Many musicians recall Lang as the author of user-friendly textbooks designed to assist the acquisition of various musical skills. These included the Two Hundred Tunes for Sight-Singing (c.1927) and Harmony at the Keyboard (1959). Lang regularly contributed examination material to the Royal College of Organists.

Although C.S. Lang is usually associated with church music and the organ loft, he did compose a considerable body of secular music featuring choral works, songs and part-songs. Large scale works included his cantatas Lochinvar, op.7 based on a text by Sir Walter Scott and The Jackdaw of Rheims, op.14 to a poem by ‘Thomas Ingoldsby’.  These is also a forgotten Symphony in A minor, composed in 1942. Pianists should be grateful to Lang for his character pieces such as Fireflies and Grotesque Dance, op.75, the Miniature Suite, op. 89 and more significant for aspiring pianists, A Miniature 48, op.64 which were modelled on Bach’s example, but considerably easier.
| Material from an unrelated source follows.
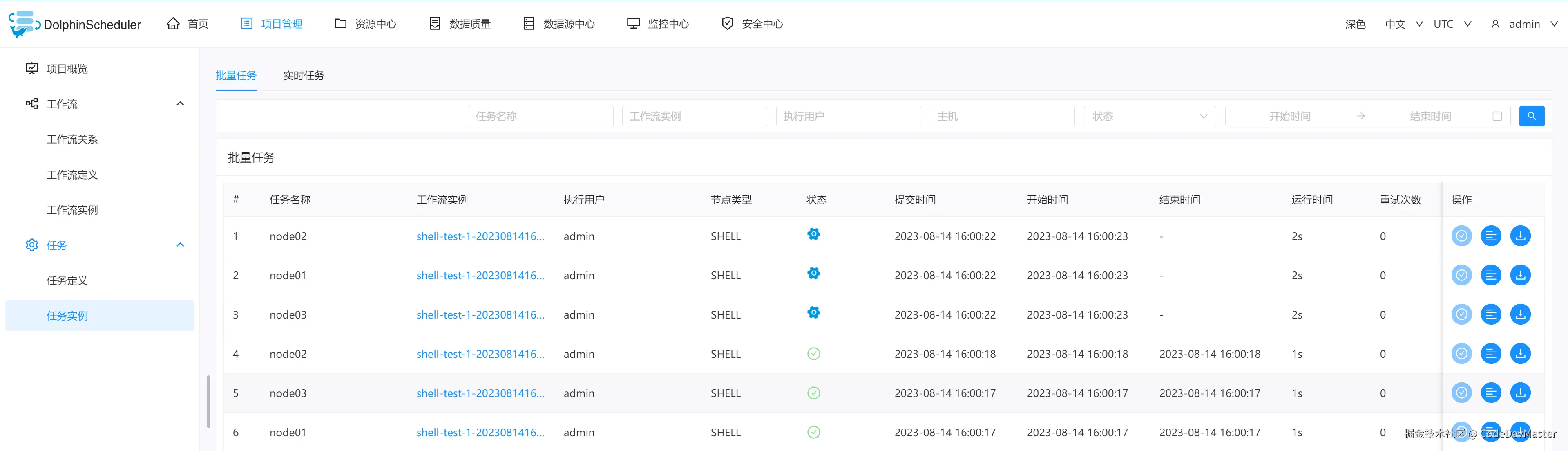Toggle dark theme via 深色
Screen dimensions: 1568x451
tap(1355, 24)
Despite this variety of music, C.S. Lang is recalled today for his organ music. His best-known piece is Tuba Tune in D major, op.15 which is often heard in cathedrals, parish churches and on CD. Other organ works, most of which have fallen by the wayside, included contributions to the once-popular Novello Festal Voluntaries Series: Winchester New and Victory. There was also an Introduction and Passacaglia, op 51, a Toccata in C Minor op. 81, a Prelude and Fugue in G Minor, op 84 and the Prelude, Pastorale and Fugue, op.86.

C.S. Lang died on 24 November, 1971 in Westminster.